It's the winter of 1994, and whilst picking up Brainiac and Guided By Voices records for your cool niece for Hanukkah, a sympathetic clerk at the local record store throws this into your shopping bag. And because who doesn't like free stuff, you smile and thank them. You slap this Restless Records catalog sampler, featuring two tracks each from eight bands, into your Discman with the tape deck adapter, and dig right in. Here's what you hear:
- aMiniature was from San Diego, and came from that angular, post hardcore/math rock tradition exemplified in the area by the immortal Drive Like Jehu. Both tracks come from their second record, 1994's Depthfiveratesix.
- Surrender, You Freak was album #2 from Seattle's Sister Psychic, a band who I'd never heard of until picking this up. Definitely hailing from the Neil Young folk rock branch of mid-90s alternative rock.
- Swains' second and third records got issued Stateside by Restless; these two songs come from the third and final full-length Sonic Mind Junction. Apparently, the folks on Discogs describe them as "progressive house", but I'll just give them the "leftfield" genre and move on with my life.
- Smut were a quartet of Minneapolis punks who made music along the same lines as Babes In Toyland, so it makes sense they put out records via Lori Barbero's imprint Spanish Fly Records. It was tied in with Twin/Tone, which, by this point, Restless was distributing, so BOOM! two tracks from their debut full-length.
- Louisville's Crain was part of the end of Slamdek, and helped bridge that label's weirdo punk/HC aesthetic with the weirdo indie rock vibe that'd emerge via Rodan and the For Carnation a couple years later. Heater came out in 1994 and was Crain's swan song.

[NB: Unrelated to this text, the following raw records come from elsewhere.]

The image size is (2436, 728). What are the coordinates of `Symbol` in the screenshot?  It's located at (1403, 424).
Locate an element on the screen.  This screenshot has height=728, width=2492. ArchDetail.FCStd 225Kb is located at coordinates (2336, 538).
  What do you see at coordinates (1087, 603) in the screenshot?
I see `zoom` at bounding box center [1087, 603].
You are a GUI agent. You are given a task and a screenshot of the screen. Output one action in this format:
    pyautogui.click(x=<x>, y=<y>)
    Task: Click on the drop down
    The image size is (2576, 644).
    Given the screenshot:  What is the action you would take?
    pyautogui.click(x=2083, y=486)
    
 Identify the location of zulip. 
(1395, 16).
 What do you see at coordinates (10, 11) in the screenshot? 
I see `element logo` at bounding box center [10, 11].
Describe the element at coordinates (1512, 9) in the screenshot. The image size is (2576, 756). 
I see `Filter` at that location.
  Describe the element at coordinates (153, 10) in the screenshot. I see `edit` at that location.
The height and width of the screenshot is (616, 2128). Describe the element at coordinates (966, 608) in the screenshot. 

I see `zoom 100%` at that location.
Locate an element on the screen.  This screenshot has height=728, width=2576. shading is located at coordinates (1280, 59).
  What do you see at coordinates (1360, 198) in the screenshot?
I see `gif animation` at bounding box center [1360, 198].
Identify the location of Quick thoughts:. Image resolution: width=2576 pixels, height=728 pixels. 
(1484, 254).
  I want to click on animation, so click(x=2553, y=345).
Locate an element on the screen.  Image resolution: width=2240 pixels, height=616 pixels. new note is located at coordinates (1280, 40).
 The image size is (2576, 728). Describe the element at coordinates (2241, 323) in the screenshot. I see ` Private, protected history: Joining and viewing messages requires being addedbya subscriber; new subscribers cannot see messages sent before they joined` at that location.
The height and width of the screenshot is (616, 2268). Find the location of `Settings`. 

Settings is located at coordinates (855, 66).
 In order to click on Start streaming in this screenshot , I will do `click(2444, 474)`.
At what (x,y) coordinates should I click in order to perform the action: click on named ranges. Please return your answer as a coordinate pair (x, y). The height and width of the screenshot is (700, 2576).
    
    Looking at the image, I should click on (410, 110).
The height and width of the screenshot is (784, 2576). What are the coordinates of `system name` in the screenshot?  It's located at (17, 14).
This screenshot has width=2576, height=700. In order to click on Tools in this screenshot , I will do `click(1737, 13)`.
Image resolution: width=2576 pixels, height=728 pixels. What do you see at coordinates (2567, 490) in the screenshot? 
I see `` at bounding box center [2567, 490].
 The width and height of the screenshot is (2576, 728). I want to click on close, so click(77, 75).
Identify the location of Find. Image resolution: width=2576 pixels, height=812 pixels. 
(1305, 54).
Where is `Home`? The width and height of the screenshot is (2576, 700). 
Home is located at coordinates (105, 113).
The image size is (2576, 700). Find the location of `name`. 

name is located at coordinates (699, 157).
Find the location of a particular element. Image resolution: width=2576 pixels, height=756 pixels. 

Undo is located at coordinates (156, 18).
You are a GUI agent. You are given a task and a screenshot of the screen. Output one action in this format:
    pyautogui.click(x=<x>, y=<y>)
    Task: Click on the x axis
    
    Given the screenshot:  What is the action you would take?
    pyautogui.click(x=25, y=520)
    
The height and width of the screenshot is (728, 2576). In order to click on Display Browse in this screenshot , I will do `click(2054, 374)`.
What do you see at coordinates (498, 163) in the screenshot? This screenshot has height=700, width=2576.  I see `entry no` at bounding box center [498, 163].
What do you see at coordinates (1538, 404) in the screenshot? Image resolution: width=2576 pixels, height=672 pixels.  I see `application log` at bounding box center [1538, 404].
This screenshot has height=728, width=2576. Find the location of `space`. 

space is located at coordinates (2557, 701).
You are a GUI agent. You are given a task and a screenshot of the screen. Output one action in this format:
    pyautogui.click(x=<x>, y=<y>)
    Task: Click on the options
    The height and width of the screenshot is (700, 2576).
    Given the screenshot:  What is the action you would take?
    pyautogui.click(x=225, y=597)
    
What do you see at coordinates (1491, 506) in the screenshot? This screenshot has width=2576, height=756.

- I knew God And Texas almost exclusively from a track they contributed to the Australian comp "Self Mutilation - A Compilation Of Compilations", which I've never owned an actual copy of but managed to acquire a dubbed tape somewhere around 1996 and treasured ever since. God And Texas were one of those noise rock shit stirrers that all gravitated to Chicago; both tracks here originated on 1993's Criminal Element, which is a pretty great record from that era.
- The Hang-Ups, like Smut, hailed from the Twin Cities. Unlike Smut, the Hang-Ups made super tuneful jangle pop and had a record co-produced by Mitch Easter and Don Dixon. He's After Me was released on Clean Records, distributed by Restless, and was the source of the Hang-Ups' two songs contained herein.
- And, finally, a pair of songs from Giant Sand, the still-active, ever-prolific, Tucson-located alt-country band. Purge & Slouch was Giant Sand's third record for Restless, their 10th overall, is now 33 years old, which breaks my spirit, b/c I remember playing songs from this record on the radio in 1995.
So, there you have it. A sampling of an American indie rock label during the peak of Cobain. A lot of it still holds up. But maybe that's because I came of age during this time.